## Records excerpted from a collection

■ ■ ■ ■ ■

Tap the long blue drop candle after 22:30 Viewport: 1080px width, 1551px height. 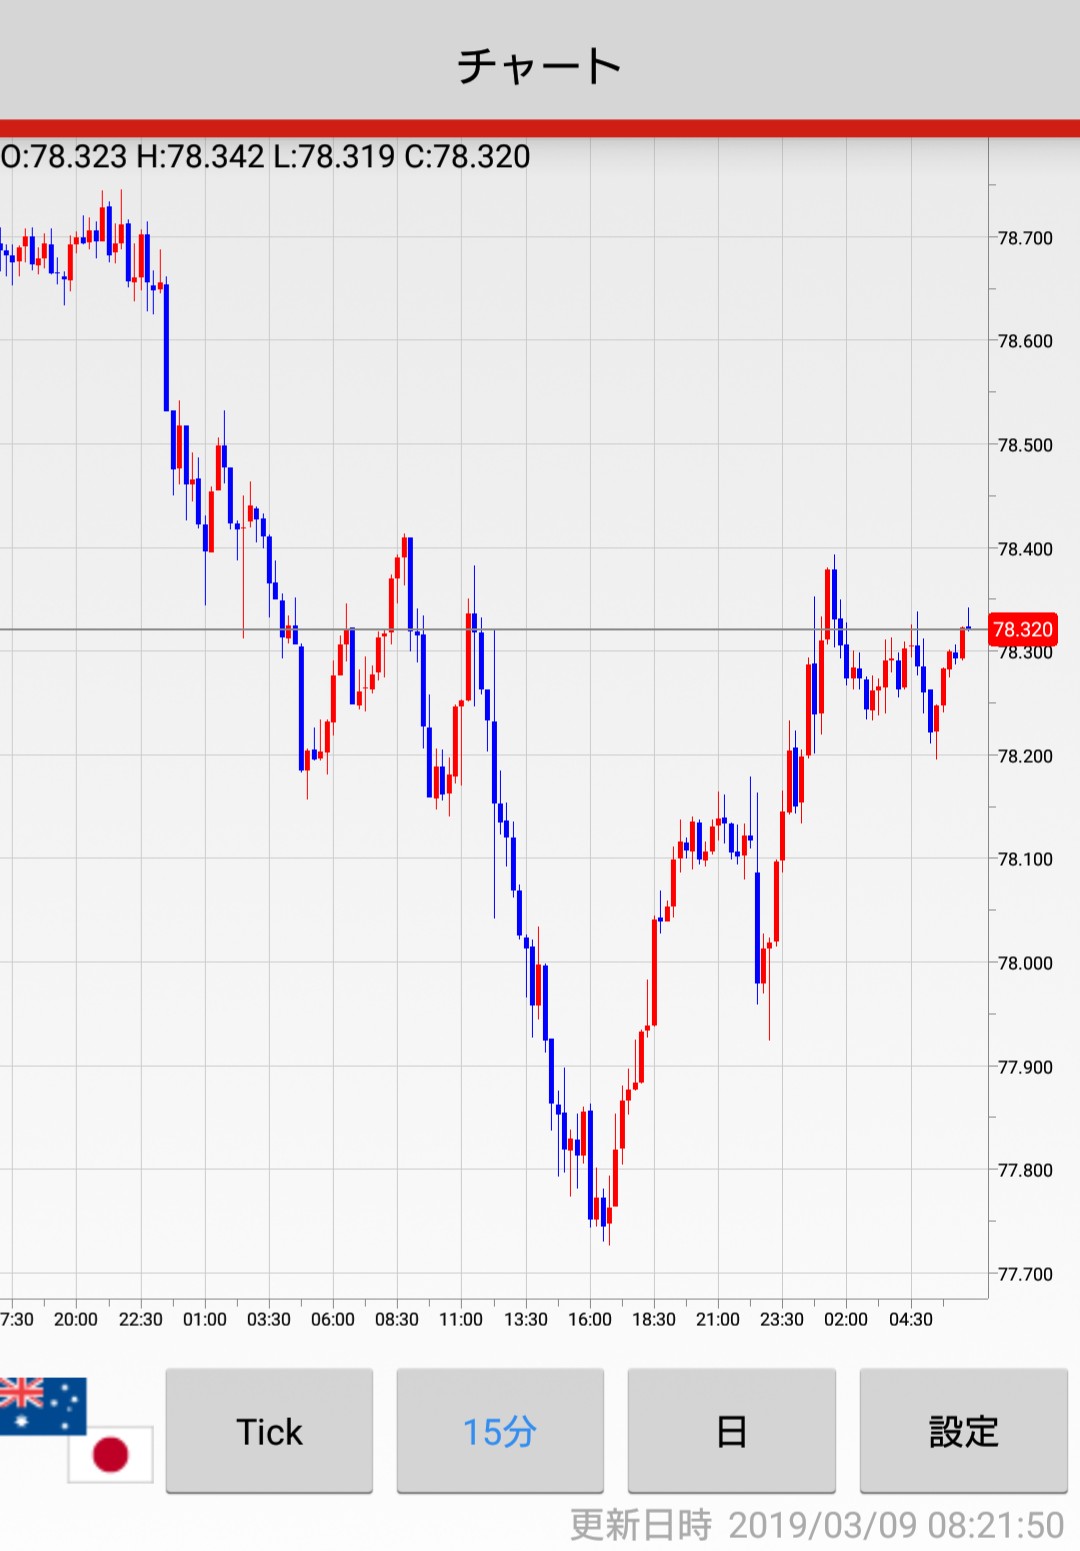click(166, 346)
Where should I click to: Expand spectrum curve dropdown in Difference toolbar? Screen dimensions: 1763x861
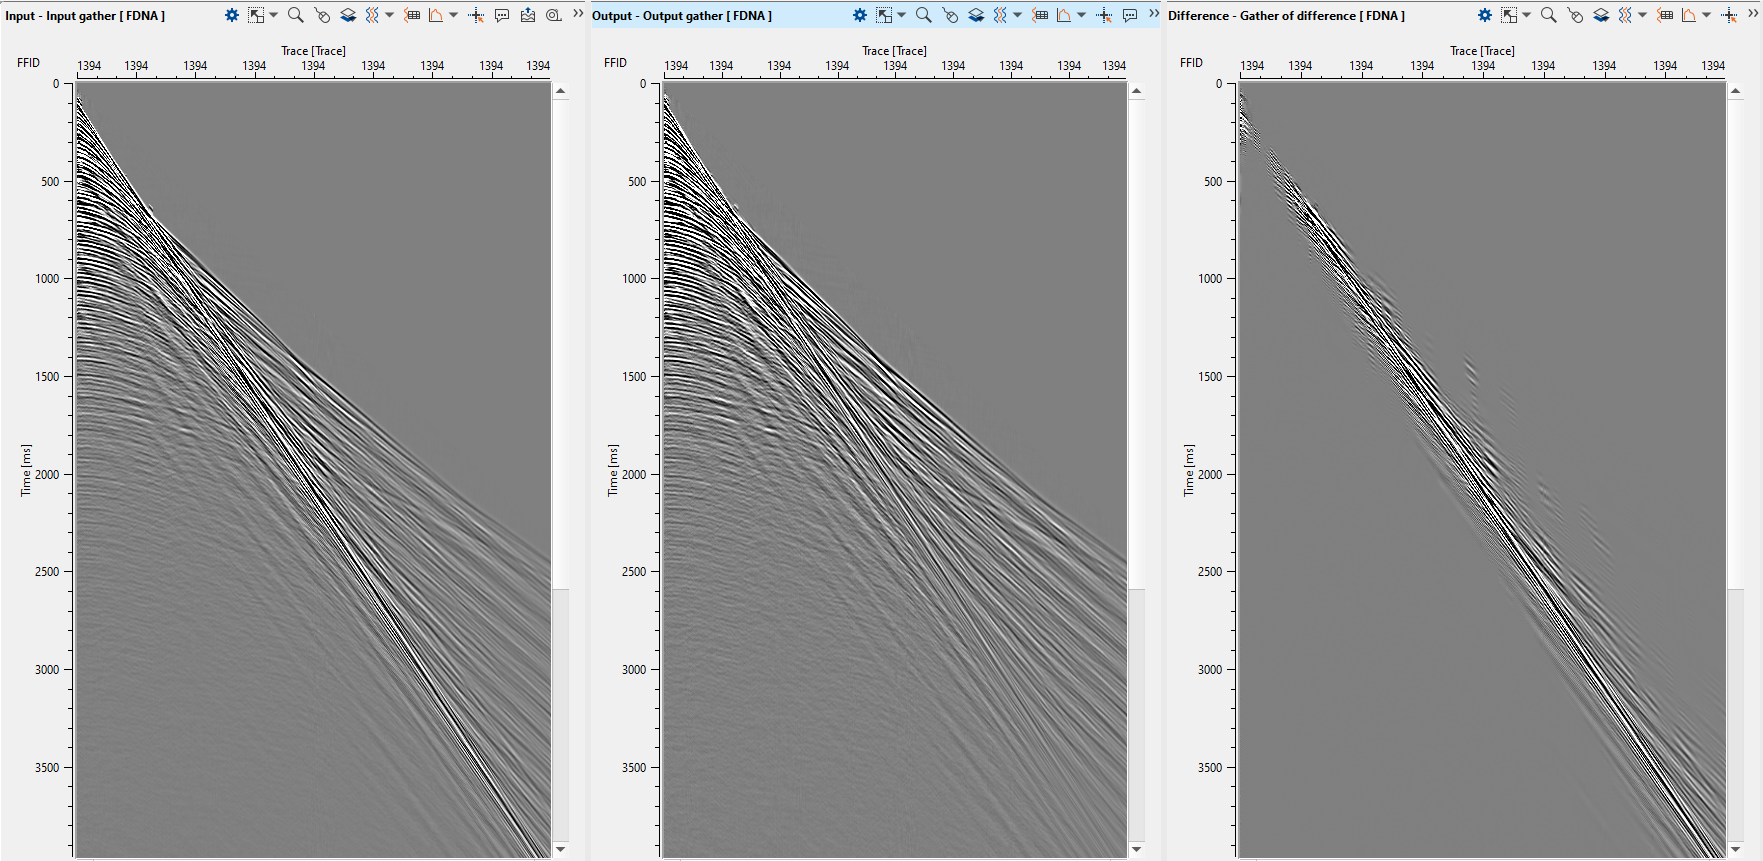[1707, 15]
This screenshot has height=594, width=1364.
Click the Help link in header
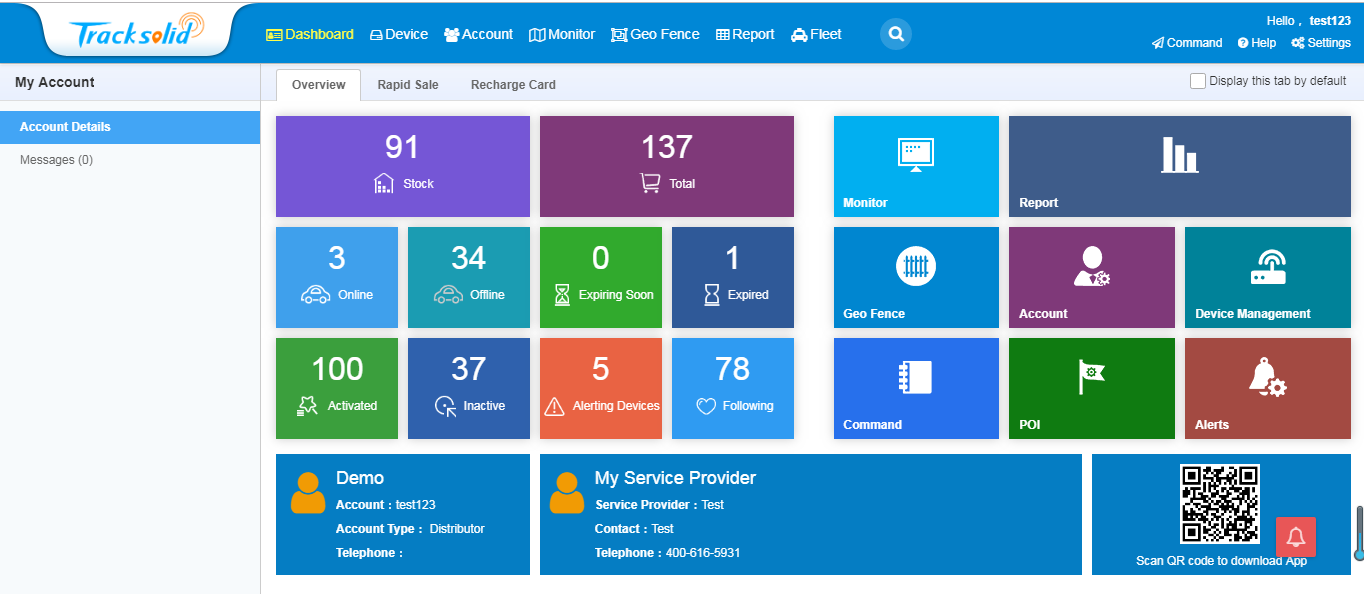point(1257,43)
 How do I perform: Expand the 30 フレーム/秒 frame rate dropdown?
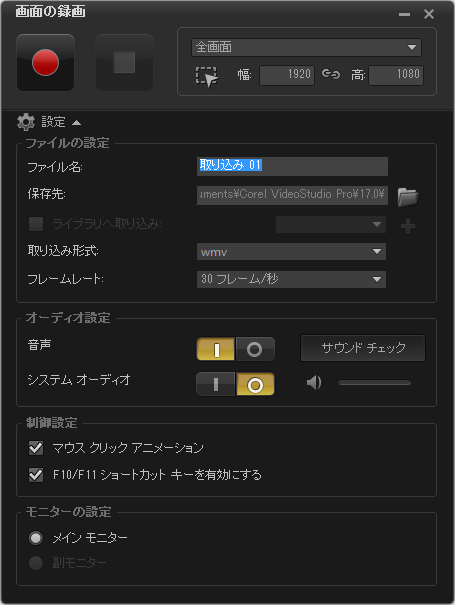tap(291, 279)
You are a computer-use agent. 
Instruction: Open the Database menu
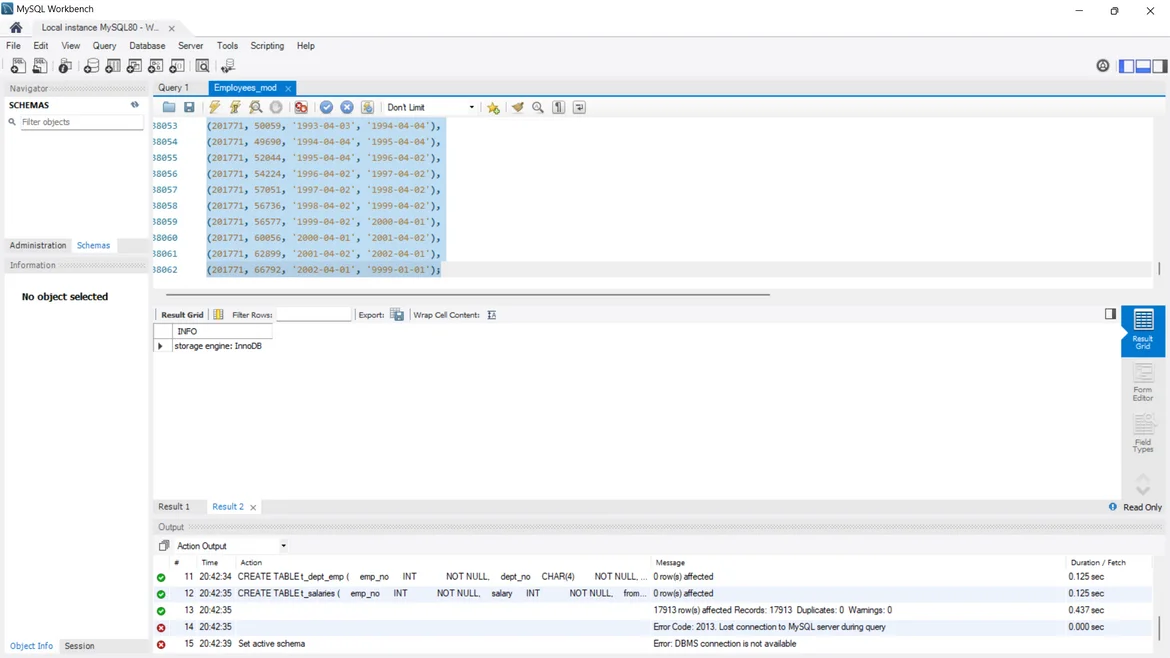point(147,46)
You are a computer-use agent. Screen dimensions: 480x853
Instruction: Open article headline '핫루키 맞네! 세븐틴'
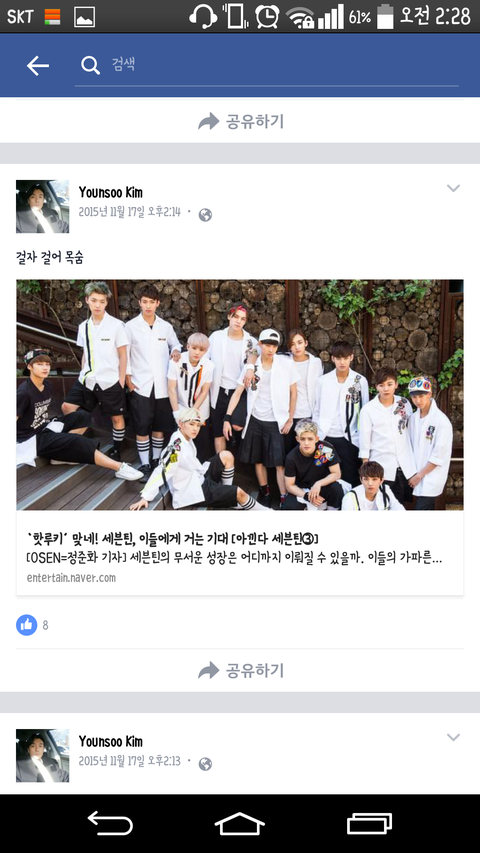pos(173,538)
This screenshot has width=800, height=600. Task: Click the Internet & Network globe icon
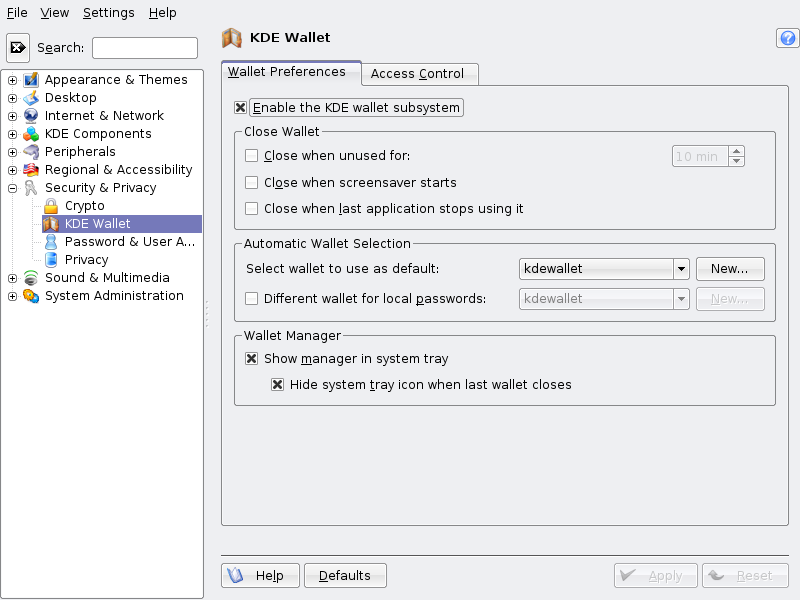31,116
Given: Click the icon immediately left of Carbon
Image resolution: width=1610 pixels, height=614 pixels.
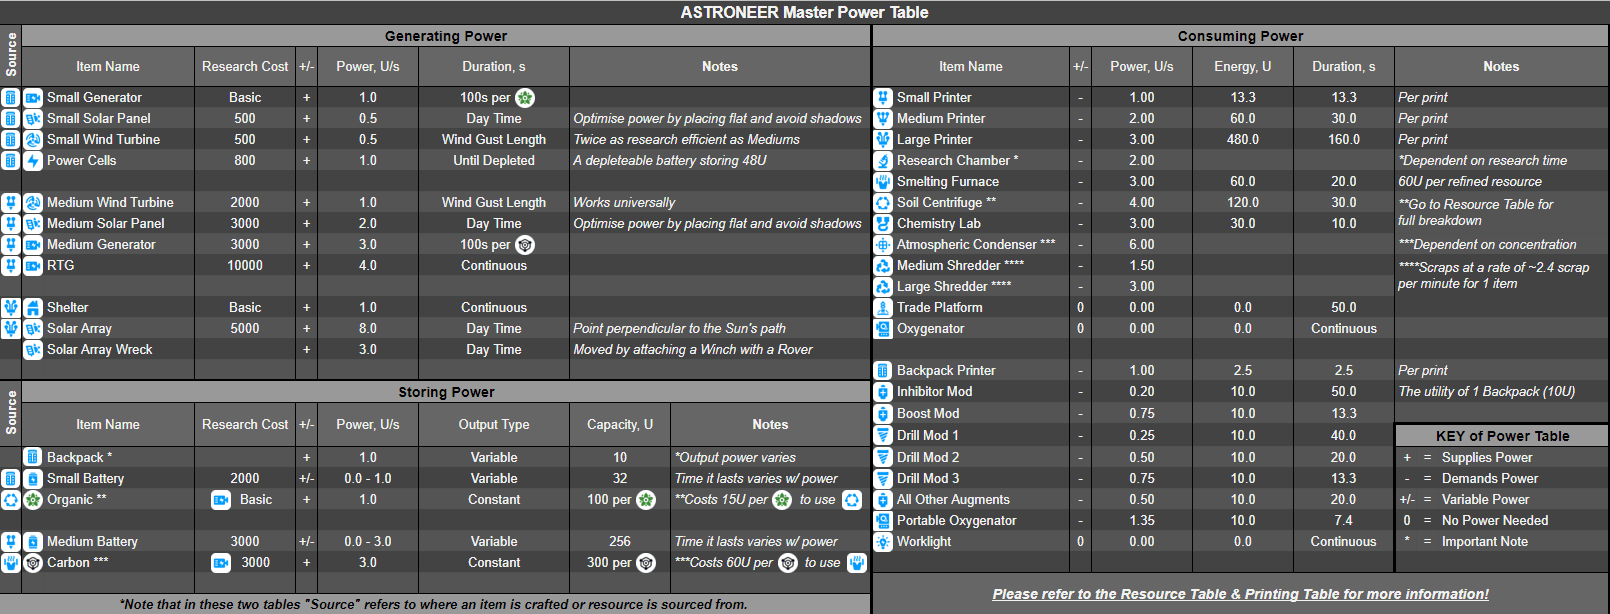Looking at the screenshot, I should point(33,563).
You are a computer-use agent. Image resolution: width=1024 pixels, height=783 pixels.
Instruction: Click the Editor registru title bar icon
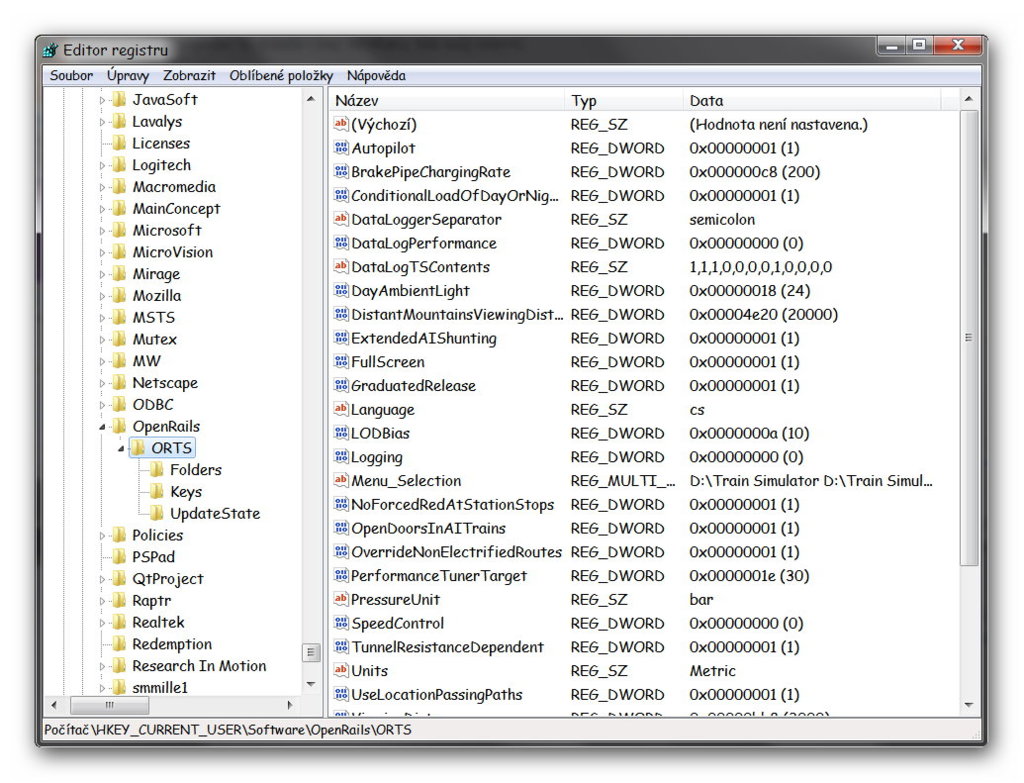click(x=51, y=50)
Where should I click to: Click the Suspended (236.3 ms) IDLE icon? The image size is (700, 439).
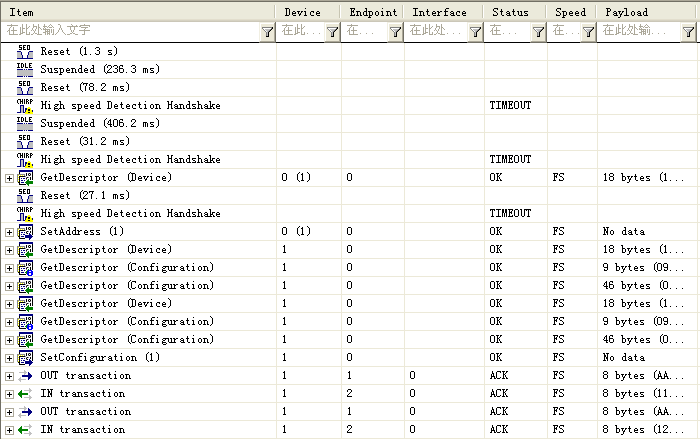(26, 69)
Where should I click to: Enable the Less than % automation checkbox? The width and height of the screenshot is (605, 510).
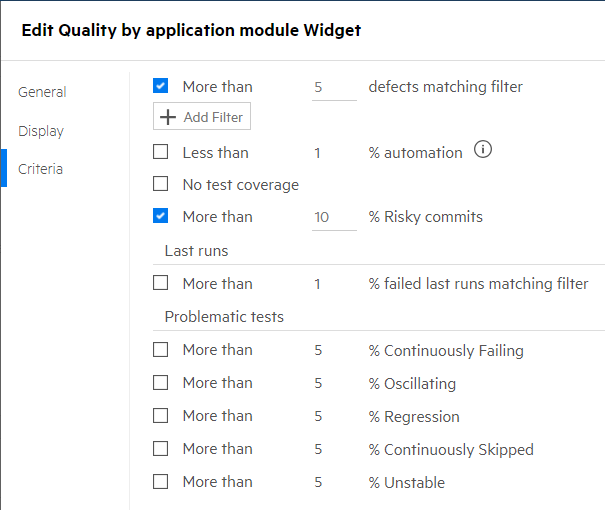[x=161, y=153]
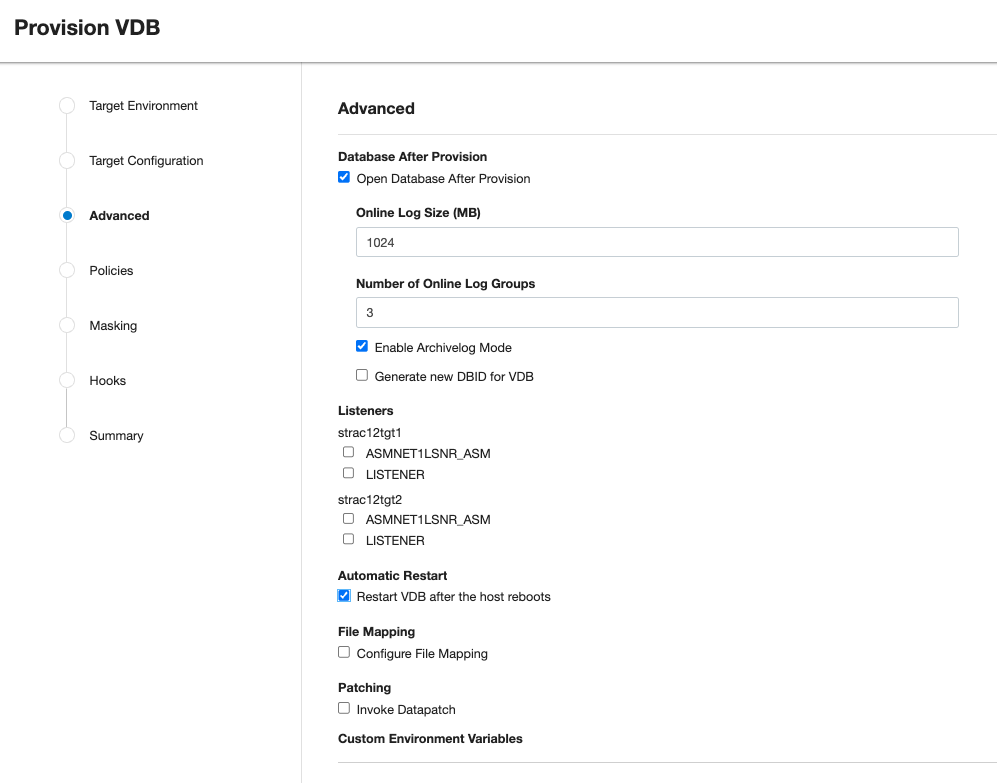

■ ■ ■ ■ ■

Would you filter the records and copy out each line containing "computer"?

You are a computer-use agent. 
You are a computer-use agent. Screen dimensions: 480x853
You are a computer-use agent. Image resolution: width=1024 pixels, height=783 pixels.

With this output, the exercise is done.